The first step is to structure the data on which apps are connected to which permissions. This can be done using NodeXL, an open-source Excel back-end program. Together with IBM SPSS, the data is shaped, placed into Excel and run with the analysis, producing the following graph (Figure 1).


The size of each app and permission is the eigenvector centrality – its bridge factor. Despite being classified as similar applications, the analysis has isolated four distinct clusters within the group. These clusters, shown in Figure 1, are not segmented by Google but rather by which permissions the apps share. Not unexpectedly, the clusters divide into sub-segments of Gmail and Gmail-like apps.

Assumptions reveal exceptions

Network analysis is useful when examining all kinds of data, such as Twitter and Web site links, restaurant data and media research. The general approach is to examine the top degree (popularity) and eigenvector centrality (bridge). These key measures suggest a sales strategy.

Here, though, we are looking for exceptions. To do so, we reverse the degree and eigenvector centrality, searching for the smallest values within the Google group. When we reverse the network analysis statistics, we see that some permissions have low degree and eigenvector centrality, which means they are uncommon (Table 2).

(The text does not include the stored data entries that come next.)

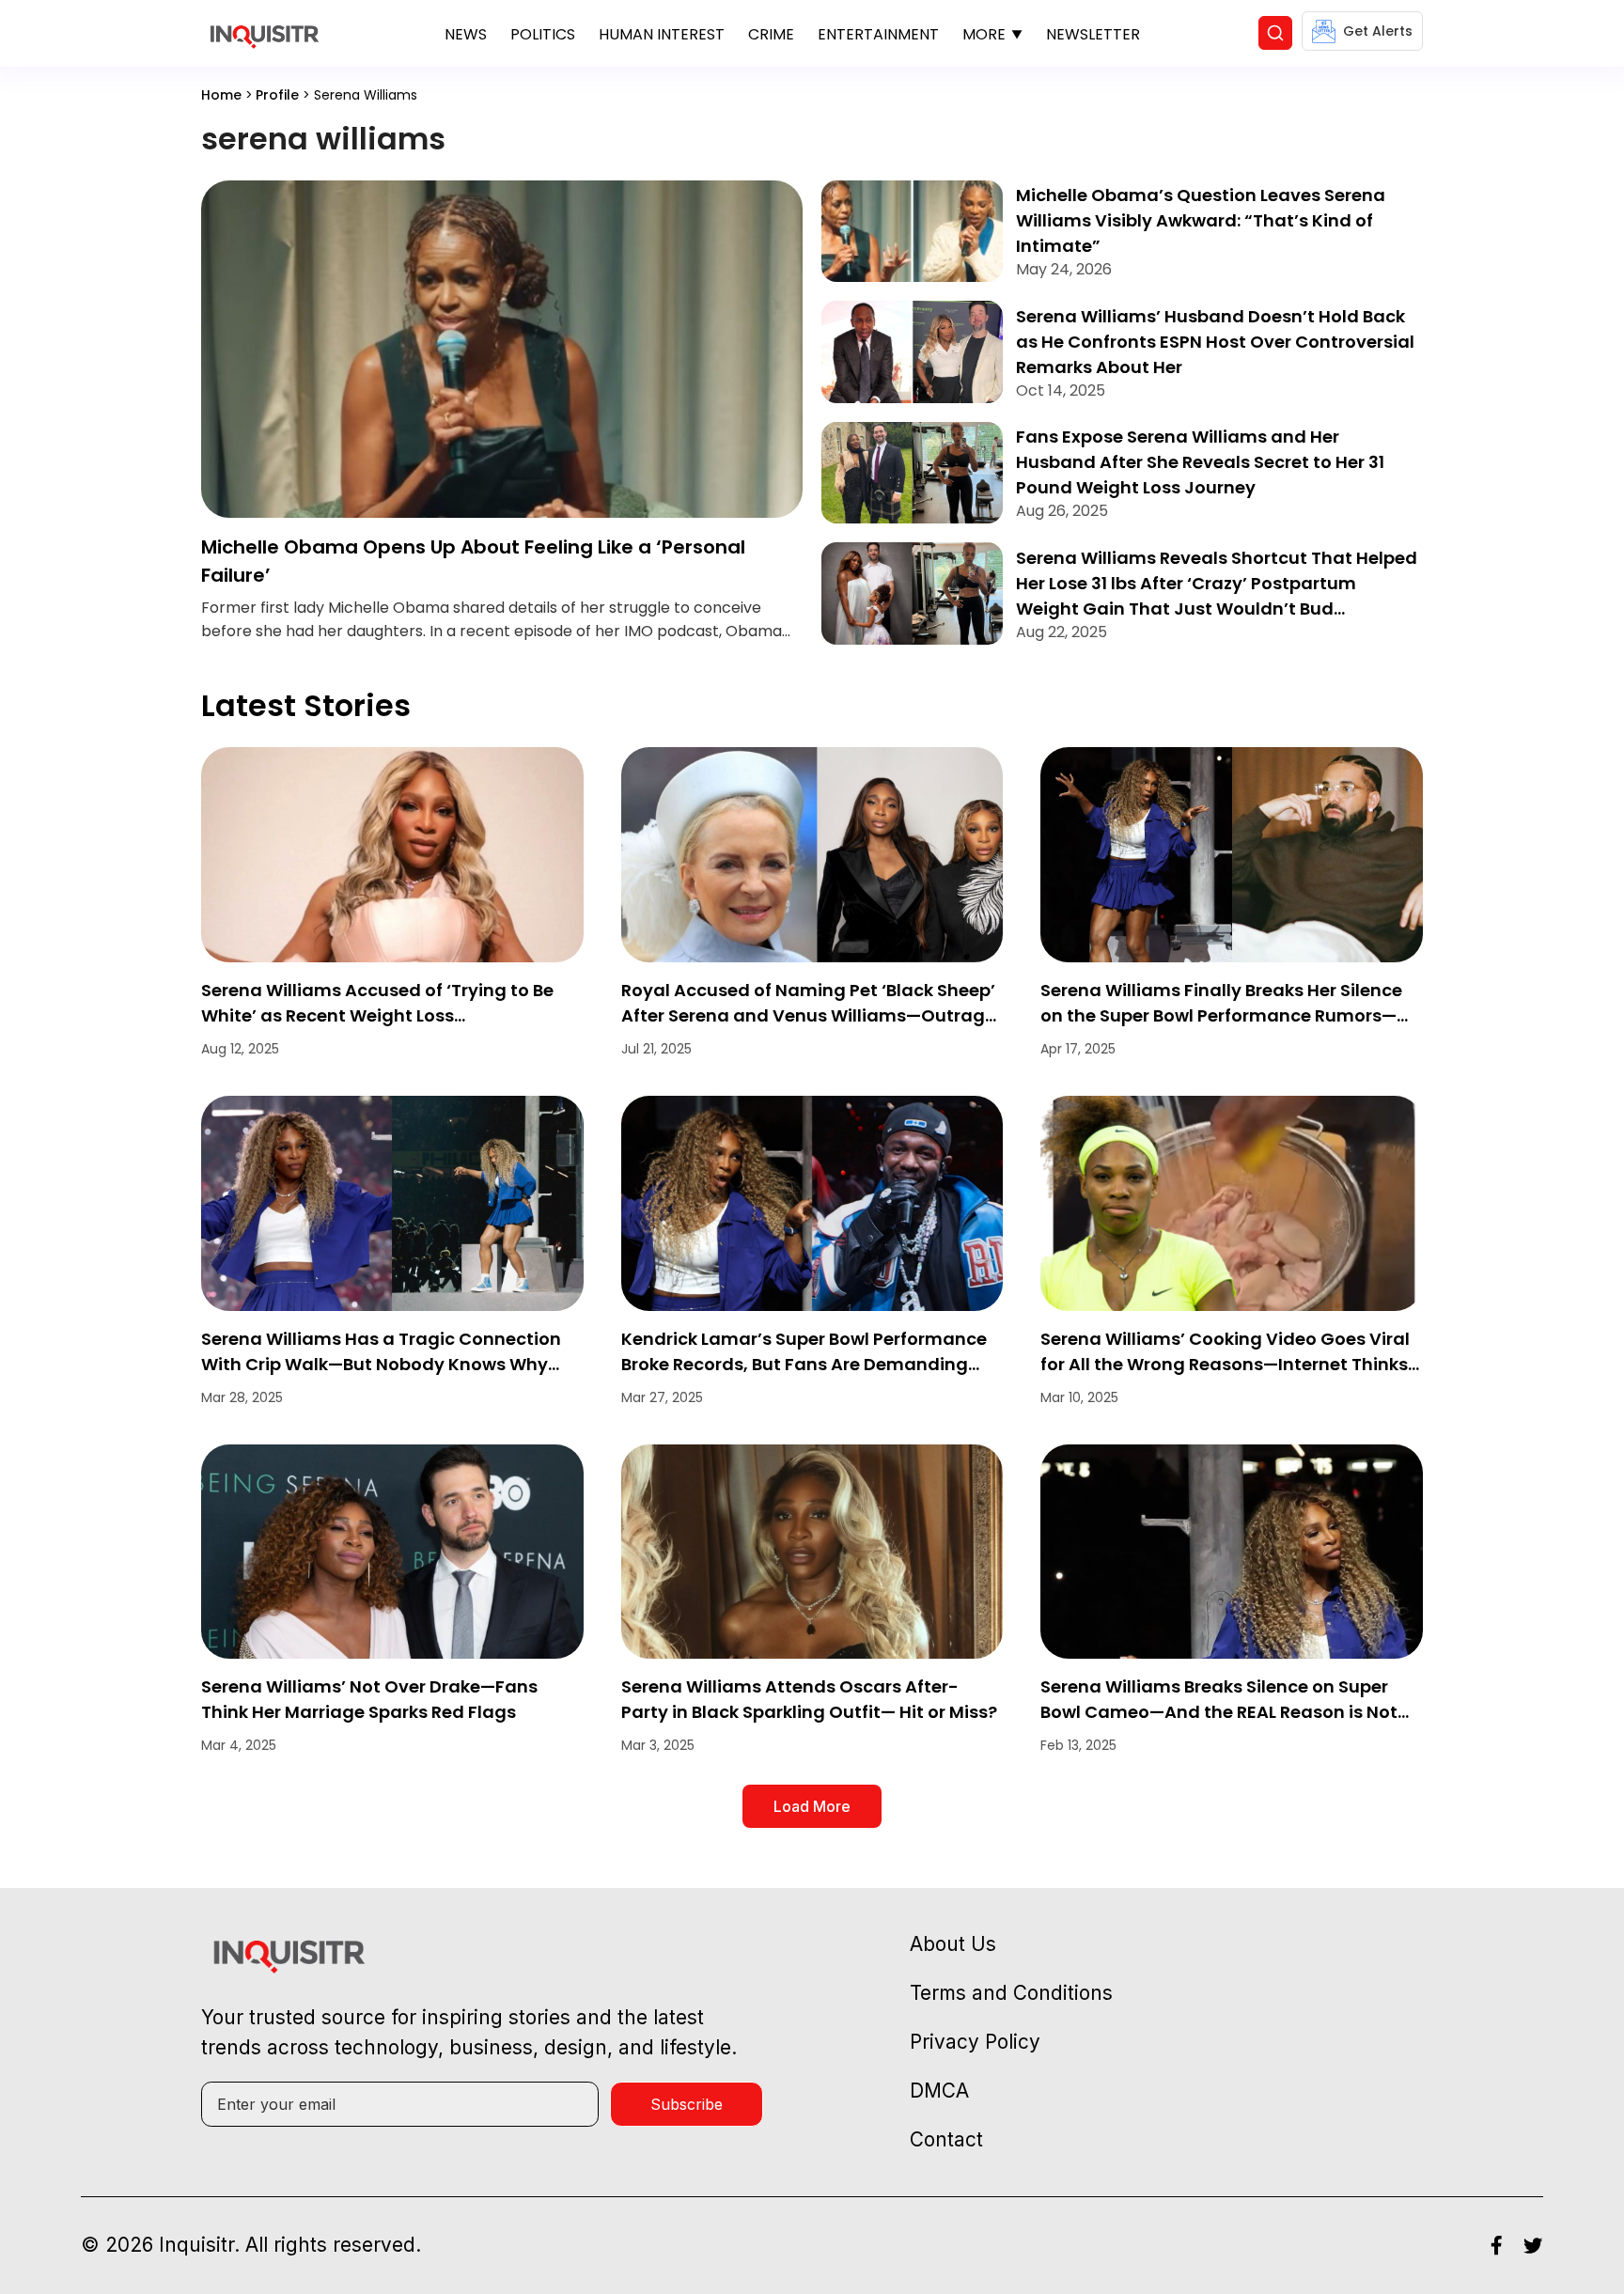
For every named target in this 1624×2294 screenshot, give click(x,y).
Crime (771, 34)
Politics (542, 34)
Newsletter (1093, 34)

Table 3 provides a smattering of information about the isolated permission findings from the network analysis.

Glancing at Table 3, one might ask the following questions:

  • For those of us who still use Yahoo Mail, do we want it to read our sensitive log data?
  • Are we comfortable with Outlook taking a screenshot of other apps programmatically, without root permission (frame buffer)?
  • BlackBerry looks to be on its way out but while you were still using the device it may have read confidential information. What was it doing with the data?
  • Anti-virus security might be a little too secure. We give it permission to automatically delete other apps’ cache. Which apps? What cache?

How should we, as market researchers, respond to app permissions and overall data privacy? What should our role be, as data collectors? Generally, I wrap up my articles with useful tips. Today I leave you with more questions than answers. This reflects the reality of our information age.